Le Parlement allemand a donc choisi le statu quo. Jeudi, les députés d'Outre-Rhin ont voté en majorité contre un projet de loi du gouvernement allemand visant à introduire un consentement présumé du don d'organes. Porté par le ministre de la Santé, le conservateur Jens Spahn, ce projet proposait de considérer tous les citoyens allemands âgés d'au moins 16 ans comme des donneurs présumés. «Je vous demande à tous de dire oui à une culture du don», a-t-il demandé aux députés jeudi. Ces derniers ont choisi de ne pas répondre favorablement à sa demande, préférant une réforme plus douce, qui permettra au gouvernement de consulter les citoyens tous les dix ans.
En débat depuis avril, le projet de loi n’a pas laissé indifférent les Allemands. Pays le plus peuplé de l’Union européenne, l’Allemagne compte parmi les pays européens dont le taux de donneurs d’organes est très faible, soit 11,5 personnes par million d’habitants. En 2019, sur un total de 10 000 transplantations en attentes, seul les dons d’organes de 932 donneurs étaient disponibles. Un chiffre en baisse par rapport à 2018.
L’Espagne comme un modèle
Une situation qui s’explique, selon les défenseurs de la loi, par des failles liées au modèle actuel. En effet, en Allemagne, un citoyen n’est considéré donneur que s’il en a fait expressément le vœu. Ce modèle n’inciterait pas assez les Allemands à se pencher vraiment sur la question du don d’organe. Au sein de l’UE, la quasi-totalité des Etats membres ont adopté un système de consentement présumé. Une règle adoptée en Croatie et en Espagne, là où les taux de donneurs sont parmi les plus hauts de l’Union.
Pour autant, pas sûr que d’adoption d’une telle loi aurait permis de remédier à la pénurie de dons. Pour preuve : malgré le consentement présumé adopté depuis 1976, la France connaît elle aussi un déficit du nombre de donneurs.
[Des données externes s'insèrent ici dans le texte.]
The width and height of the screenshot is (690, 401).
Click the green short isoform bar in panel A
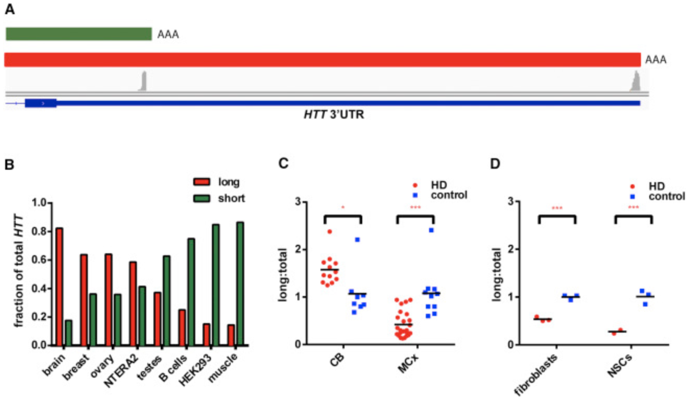click(78, 34)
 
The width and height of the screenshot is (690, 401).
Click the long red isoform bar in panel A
click(322, 60)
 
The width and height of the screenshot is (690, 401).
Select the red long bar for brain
click(60, 287)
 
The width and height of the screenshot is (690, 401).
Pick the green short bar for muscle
click(240, 284)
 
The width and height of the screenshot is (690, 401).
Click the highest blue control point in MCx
click(431, 230)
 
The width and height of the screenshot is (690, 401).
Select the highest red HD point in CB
click(330, 231)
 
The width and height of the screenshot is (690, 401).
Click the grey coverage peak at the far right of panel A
click(635, 82)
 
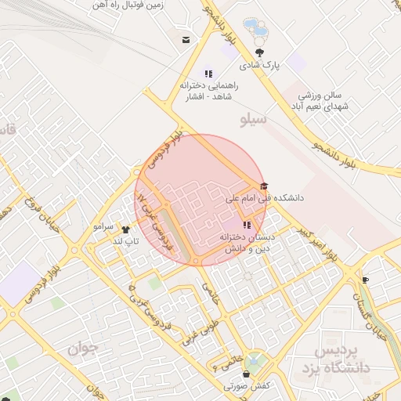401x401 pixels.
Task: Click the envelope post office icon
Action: click(186, 40)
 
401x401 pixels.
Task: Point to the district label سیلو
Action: click(253, 120)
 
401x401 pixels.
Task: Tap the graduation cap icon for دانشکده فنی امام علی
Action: click(263, 186)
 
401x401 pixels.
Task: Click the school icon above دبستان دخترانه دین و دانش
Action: click(247, 225)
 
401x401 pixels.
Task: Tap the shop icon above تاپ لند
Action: click(125, 229)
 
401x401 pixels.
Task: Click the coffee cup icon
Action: click(365, 280)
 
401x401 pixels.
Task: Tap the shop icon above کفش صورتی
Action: click(246, 374)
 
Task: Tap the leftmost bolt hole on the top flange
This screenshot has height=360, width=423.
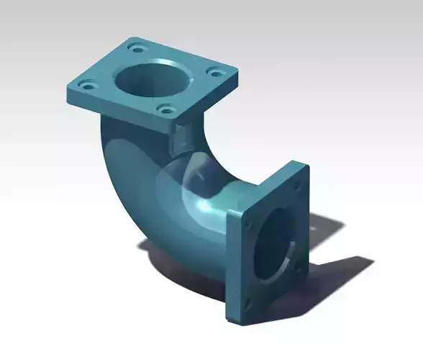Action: tap(88, 86)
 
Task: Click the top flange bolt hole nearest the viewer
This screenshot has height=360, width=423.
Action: tap(165, 111)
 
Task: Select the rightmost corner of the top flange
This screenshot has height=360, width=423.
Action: tap(237, 71)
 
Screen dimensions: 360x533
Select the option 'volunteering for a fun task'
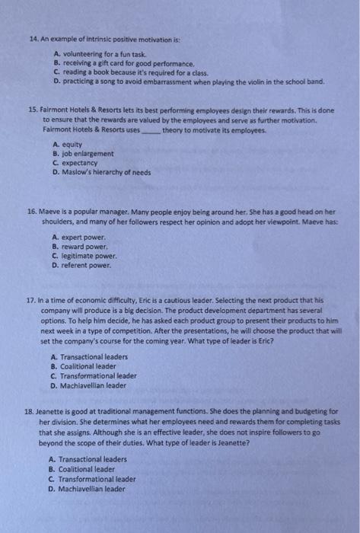(104, 54)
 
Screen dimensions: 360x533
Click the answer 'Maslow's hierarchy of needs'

Quant au succès du voisin espagnol, il tient surtout au maillage d’un réseau performant de bureaux spécialisés. De quoi informer efficacement les potentiels donneurs. Même chose du côté du Portugal et de Croatie. Le simple consentement présumé ne sauverait pas la situation allemande, avancent en substance les opposants à la réforme.
L’argument de l’éthique
Reste que le sujet n'est pas sans poser de problèmes éthiques. Les opposants à ce modèle citent notamment l'article 2 de la Loi fondamentale allemande qui garantit «l'intégrité physique» de tout citoyen. «C'est une atteinte aux droits fondamentaux», a plaidé la députée Verte Annalena Baerbock. Ajoutant que cette décision appartenait aux individus et non «à l'Etat».
Le camp adverse n'est pas en reste sur la question de l'éthique. Jeudi, lors des débats au Parlement, le député social-démocrate Karl Lauterbach s'est exprimé avec véhémence sur le sujet : «Ce n'est tout simplement pas éthique de vouloir prendre l'organe de quelqu'un d'autre, a fortiori quand on n'est pas prêt à dire non explicitement au don de ses propres organes.»